Selection:
'''
Cisco Reaches 10,000 UCS Customers

This graphic from Cisco Systems shows the customer growth for the company's Unified Computing System servers and switches.

In two years, Cisco Systems‘ entry into the blade server arena has won it a 12.2 percent share of the x86 server market. This week Cisco (CSCO) announced that it has surpassed 10,000 customers worldwide for its Unified Computing System (UCS), which brings servers, storages and switches together in a converged data center infrastructure.

Cisco used the milestone as an opportunity to highlight its progress in the server market, where it has made inroads into the dominance of the two leaders, HP and IBM. Most of those gains appear to have come primarily at the expense of IBM, whose market share has slipped as Cisco’s has gained, according to quarterly data from IDC (see chart below).

Major Progress vs. Big Expectations

When it was introduced in 2009  by Cisco CEO John Chambers  the new UCS architecture was touted as an “inflection point” for virtualization that would transform the data center. At the time, DCK described it as “the latest step in a larger battle for the data center, with Cisco seeking to position its technology at the heart of a virtualized infrastructure doing business on the Inter-Cloud of the future.”

There’s no question that Cisco raised expectations by throwing the full weight of its considerable marketing might behind UCS. Has Cisco’s progress met those lofty expectations? Since then UCS has gained 10.8 percent in the worldwide market share of x86 blade servers and 16.9 percent in the United States, according to the IDC data. That’s a meaningful presence in a sector that is growing faster then the broader server market.

Battle for the Data Center

Ciso’s entry into the server market also shook up many of the vendor relationships within the larger data center ecosystem. HP and IBM have since taken steps to bolster their networking and converged computing offerings to provide alternatives to Cisco. The impact of Cisco’s push into blade servers will likely be best measured on a longer time frame and broader scale. But today’s announcement reinforces Cisco’s status as an increasingly important player in the server market.
'''
To-do list:
**1.** Extract the passage of the Cisco UCS article between "Cisco Reaches 10,000" and "servers and switches.", inclusive.
**2.** Which two companies does the Cisco UCS article name as the leaders of the server market?

Supplied data:
'''
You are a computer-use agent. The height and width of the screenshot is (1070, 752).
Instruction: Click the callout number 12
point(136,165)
'''
Results for each task:
**1.**
Cisco Reaches 10,000 UCS Customers

This graphic from Cisco Systems shows the customer growth for the company's Unified Computing System servers and switches.

**2.** HP and IBM.